* **Aim of the task**: Print only the line with "Fumetteria Arcanum si" and the lines after it, ending with the last line of the material, each exactly as it stands.

* **Dataset records**:
BEGIN

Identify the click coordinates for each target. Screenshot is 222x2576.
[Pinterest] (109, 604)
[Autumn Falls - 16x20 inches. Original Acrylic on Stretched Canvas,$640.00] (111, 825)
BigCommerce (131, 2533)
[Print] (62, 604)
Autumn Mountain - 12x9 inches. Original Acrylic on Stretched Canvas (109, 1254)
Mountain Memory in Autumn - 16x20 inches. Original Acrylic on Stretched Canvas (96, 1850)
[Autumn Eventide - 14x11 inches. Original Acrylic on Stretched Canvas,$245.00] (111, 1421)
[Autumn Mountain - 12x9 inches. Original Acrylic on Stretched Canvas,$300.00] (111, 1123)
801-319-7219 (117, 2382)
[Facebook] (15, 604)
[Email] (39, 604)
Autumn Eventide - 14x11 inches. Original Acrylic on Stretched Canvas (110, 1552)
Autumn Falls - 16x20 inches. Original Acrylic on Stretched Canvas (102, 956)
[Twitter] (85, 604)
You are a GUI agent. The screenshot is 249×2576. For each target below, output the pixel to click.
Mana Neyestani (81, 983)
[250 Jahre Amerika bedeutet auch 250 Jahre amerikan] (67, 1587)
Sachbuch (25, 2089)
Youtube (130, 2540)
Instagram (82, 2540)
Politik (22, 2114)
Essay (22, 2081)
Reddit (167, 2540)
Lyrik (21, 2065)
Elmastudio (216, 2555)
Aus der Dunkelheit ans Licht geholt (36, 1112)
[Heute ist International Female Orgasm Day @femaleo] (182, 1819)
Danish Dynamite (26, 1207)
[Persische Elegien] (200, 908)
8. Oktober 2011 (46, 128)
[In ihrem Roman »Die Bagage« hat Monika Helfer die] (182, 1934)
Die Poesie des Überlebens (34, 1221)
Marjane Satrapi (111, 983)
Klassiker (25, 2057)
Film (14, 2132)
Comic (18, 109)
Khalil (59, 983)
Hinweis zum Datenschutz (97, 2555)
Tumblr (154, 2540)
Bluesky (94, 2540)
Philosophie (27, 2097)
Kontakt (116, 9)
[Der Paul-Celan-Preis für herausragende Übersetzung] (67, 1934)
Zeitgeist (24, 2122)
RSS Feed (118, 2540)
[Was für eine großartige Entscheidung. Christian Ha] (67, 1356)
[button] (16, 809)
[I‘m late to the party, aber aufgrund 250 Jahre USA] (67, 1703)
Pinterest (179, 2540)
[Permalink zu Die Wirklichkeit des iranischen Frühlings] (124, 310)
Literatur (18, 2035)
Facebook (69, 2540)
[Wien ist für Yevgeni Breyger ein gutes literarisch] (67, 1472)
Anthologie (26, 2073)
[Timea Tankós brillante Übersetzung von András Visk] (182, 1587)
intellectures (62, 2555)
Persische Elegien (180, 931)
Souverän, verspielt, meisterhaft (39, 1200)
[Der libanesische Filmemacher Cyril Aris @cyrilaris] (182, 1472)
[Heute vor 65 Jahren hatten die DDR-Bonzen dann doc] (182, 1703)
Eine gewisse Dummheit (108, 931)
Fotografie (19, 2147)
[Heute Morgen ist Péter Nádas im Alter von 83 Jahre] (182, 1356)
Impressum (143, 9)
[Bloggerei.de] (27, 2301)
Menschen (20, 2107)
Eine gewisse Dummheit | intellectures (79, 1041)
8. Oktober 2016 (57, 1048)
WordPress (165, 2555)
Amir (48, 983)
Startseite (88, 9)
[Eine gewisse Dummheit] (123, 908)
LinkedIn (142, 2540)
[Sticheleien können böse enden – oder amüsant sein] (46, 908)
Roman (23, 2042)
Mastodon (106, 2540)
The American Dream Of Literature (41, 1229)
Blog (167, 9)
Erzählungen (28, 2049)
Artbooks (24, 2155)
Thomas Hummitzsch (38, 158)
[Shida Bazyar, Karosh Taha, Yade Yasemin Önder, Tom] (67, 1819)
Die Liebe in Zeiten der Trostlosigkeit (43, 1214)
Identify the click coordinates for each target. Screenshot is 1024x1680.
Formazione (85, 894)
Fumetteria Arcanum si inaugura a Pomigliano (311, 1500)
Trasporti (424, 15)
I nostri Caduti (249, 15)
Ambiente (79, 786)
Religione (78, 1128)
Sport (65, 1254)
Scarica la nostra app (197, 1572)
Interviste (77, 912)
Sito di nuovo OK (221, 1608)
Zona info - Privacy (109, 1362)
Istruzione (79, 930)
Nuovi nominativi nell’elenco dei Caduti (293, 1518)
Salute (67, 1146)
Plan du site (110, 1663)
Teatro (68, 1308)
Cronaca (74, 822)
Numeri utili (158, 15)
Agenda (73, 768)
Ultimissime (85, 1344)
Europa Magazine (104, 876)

END

* **Exercise response**:
Fumetteria Arcanum si inaugura a Pomigliano (311, 1500)
Trasporti (424, 15)
I nostri Caduti (249, 15)
Ambiente (79, 786)
Religione (78, 1128)
Sport (65, 1254)
Scarica la nostra app (197, 1572)
Interviste (77, 912)
Sito di nuovo OK (221, 1608)
Zona info - Privacy (109, 1362)
Istruzione (79, 930)
Nuovi nominativi nell’elenco dei Caduti (293, 1518)
Salute (67, 1146)
Plan du site (110, 1663)
Teatro (68, 1308)
Cronaca (74, 822)
Numeri utili (158, 15)
Agenda (73, 768)
Ultimissime (85, 1344)
Europa Magazine (104, 876)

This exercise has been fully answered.